Where does the minimization convention come from, then? Well, it has its origins in the study of mechanical potential energy where the analogy to objects rolling in the bottom of a well and coming to rest at the bottom of them. This initial analogy for potential energy being like a physical height of objects here on Earth, and kinetic energy being positive instead of negative, is what ultimately drove the "equilibrium = minimum" convention in physics. Had early physicists found a different metaphor made things easier for them to understand, for example, one where objects are attracted to a point where some quantity is maximized instead of minimized (a money analogy, say), then we'd have a system with flipped signs.

I should add that the thermodynamic potentials are all, ultimately, actually better described as "the relevant part of the total energy." We often are so eager to get into Legendre transforms, and the thermodynamic shield, that we gloss over this basic fact. Consider the enthalpy: $$ H = E + P V. $$ This is where it comes from. Say I have some system that has internal energy $E_1$. I then put it into mechanical contact with a large system that has mechanical energy $E_2$ so that systems 1 and 2 can exchange volume. We now assume the following two statements are true:

  1. system two is so large that its pressure (and temperature) changes as system one expands and contracts are negligible, and
  2. both systems have achieved mechanical equilibrium, so $P_1 = P_2 = P$.

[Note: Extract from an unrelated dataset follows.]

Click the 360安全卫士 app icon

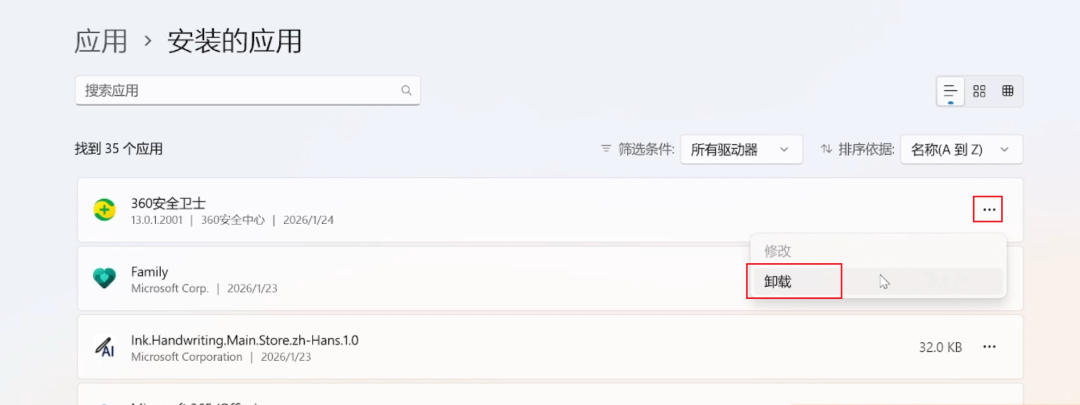(x=104, y=209)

We now Taylor expand system two's contribution to the total energy as a function of the change in $V_1$: \begin{align} E & = E_1 + E_2 \\ & = E_1 + E_2|_{\Delta V_1 = 0} + \left[\frac{\partial E_2}{\partial \Delta V_1}\right]_{\Delta V_1 = 0} \Delta V_1 + \frac{1}{2}\left[\frac{\partial^2 E_2}{\partial (\Delta V_1)^2}\right]_{\Delta V_1 = 0} (\Delta V_1)^2 + \ldots\\ & = E_1 + E_2|_{\Delta V_1 = 0} - \left[\frac{\partial E_2}{\partial \Delta V_2}\right]_{\Delta V_1 = 0} \Delta V_1 + \frac{1}{2}\left[\frac{\partial^2 E_2}{\partial (\Delta V_2)^2}\right]_{\Delta V_1 = 0} (\Delta V_1)^2 + \ldots\\ & = E_1 + E_2|_{\Delta V_1 = 0} - \left[-P_2\right]_{\Delta V_1 = 0} \Delta V_1 + \frac{1}{2}\left[\frac{\partial^2 E_2}{\partial (\Delta V_2)^2}\right]_{\Delta V_1 = 0} (\Delta V_1)^2 + \ldots \end{align} $\Delta V_1$ is just $V_1 - V_1'$, where $V_1'$ is the equilibrium volume. By our assumptions, the second derivatives (and higher order terms) are negligible, and we can group $\left.E_2\right|_{\Delta V_1=0}$ into constant shifts to the potential energy. There is another shift that we assume is constant, the term $P_2 V_2'$. Because constant offsets to the energy have no physical consequence outside of general relativity we can get rid of these by shifting the total energy, leaving only the relevant part of the energy: $$E_{\mathrm{relevant}} = E_1 + P V_1 + \mathcal{O}\left([\Delta V_1]^2\right).$$

As you can see, the relevant part of the energy is just the enthalpy. In textbooks I've seen it explained as the energy plus the work you need to do to make space for the system, but that explanation only works for enthalpy, and not the Helmholtz or Gibbs free energies. But they are all, each and every one, just the relevant parts of the total energy.

In sum:

  1. enthalpy = the relevant part of the energy of the system plus the energy of a work bath the system is exchanging volume with,
  2. Helmholtz free energy = the relevant part of the energy of the system plus the energy of a heat bath the system is exchanging entropy with, and
  3. Gibbs free energy = the relevant part of the energy of the system plus the energy of the heat and work baths it is in contact with

I don't know the terminology for the energy exchanged in the $\mu \mathrm{d}N$ terms, but the Landau potentials are just the relevant part of the energy when you put your system in contact with another large system that can exchange entropy at constant temperature and chemical species at constant chemical potential.